Aux Sciences Sociales…
Pour aborder l’une d’entre elles, il nous faut prendre un peu d’altitude. La géographie, en permettant de localiser, apparaît en effet comme l’un des moyens de rendre à la fois concrète et sensible la connaissance d’un territoire, d’un continent. Le défi est dès lors de rendre lisible l’étendue d’un espace qui connaît des frontières monétaires (l’euro), politiques (Schengen) voire géographiques, car il semble indéniable que cette superposition de cartes de l’Europe ne facilite pas sa compréhension. Émettons ainsi l’idée d’une meilleure association des connaissances géographiques entre le local (entendez l’échelon national) et l’européen. L’expression « frontière naturelle » n’a encore du sens que si c’est bien au naturel, c’est à dire au géographique que l’on accorde la primauté. À défaut de savoir ce qui cache dessous, peut-être devons-nous opérer un retour aux cartes pour améliorer sans cesse la perception géographique d’un espace qui se veut commun. Si les Alpes ont des versants plurinationaux, il s’agit bien d’une chaîne de montagnes européennes.

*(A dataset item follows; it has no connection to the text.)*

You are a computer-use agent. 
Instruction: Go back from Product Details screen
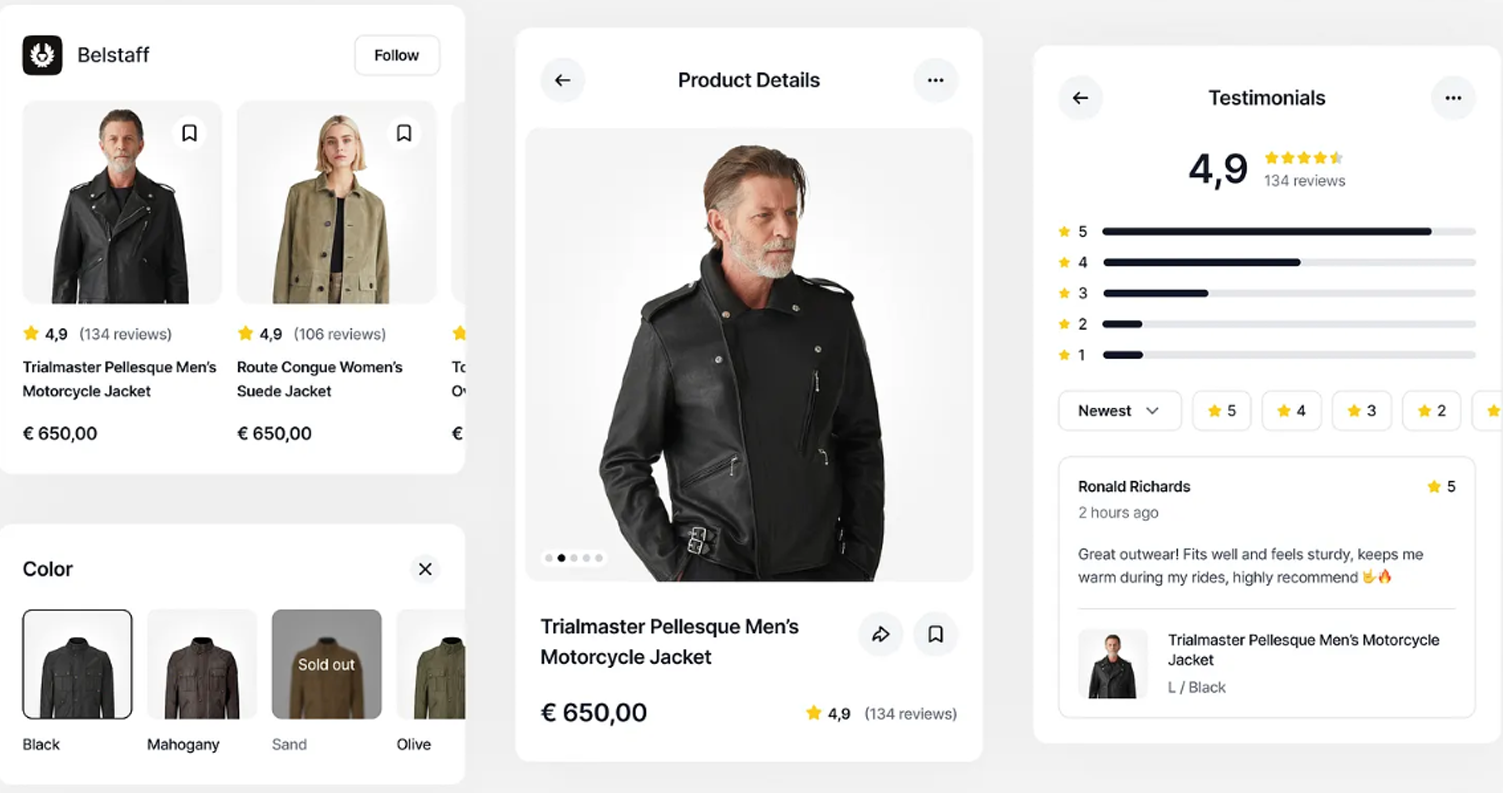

C’est au pied de chaque versant de la montagne que doivent se poser les yeux de l’observateur s’il veut avoir une vue d’ensemble, c’est à dire européenne.
Ce détour par les sciences sociales permet par ailleurs de s’intéresser à un autre sillon dans lequel serait susceptible de germer la conscience européenne. Si l’on s’est intéressé plus haut à l’espace, que dire de sa mise en valeur ? Or c’est justement à l’économie que revient cette charge. Décrit comme un marché de 480 millions d’habitants, l’espace européen a indéniablement les traits d’un espace économique unifié et intégré. Or, se résoudre à dire que les modes de consommation, de production ou les cultures d’entreprises seraient en tous points identiques viendrait à faire mentir le credo européen. Celui-ci n’a en effet de sens que dans l’union dans la diversité. Quoique la concurrence soit parfois âpre dans les échanges mondiaux, même entre pays d’un même ensemble économique, mettre en valeur la diversité des atouts qui font l’Europe économique permettrait sans doute à ses agents de mieux saisir les traits d’une construction que dissimulent ou rendent parfois opaques les gaz ou brouillards émanant de Bruxelles. Introduire puis accroître les modèles comparatifs, via par exemple les graphiques ou tableaux dans les manuels de sciences économiques, c’est faire davantage le jeu de la complémentarité que de la concurrence.
En conclusion, il nous semble donc possible d’engager des processus similaires à ceux engagés pour la réalisation du manuel commun d’Histoire franco-allemande. Le champ des Sciences Sociales pourrait notamment fournir l’un de ces terreaux si l’on considère que l’Europe doit s’incarner tant dans la lettre que dans l’esprit des lycéens européens.
Enfin, il convient de rappeler que ces lignes n’ont aucune vocation programmatique. Avec candeur, elles cherchent davantage à rendre moins aride un débat qui se résume parfois à un flot sémantique fait d’architecture, d’infrastructure, de superstructure…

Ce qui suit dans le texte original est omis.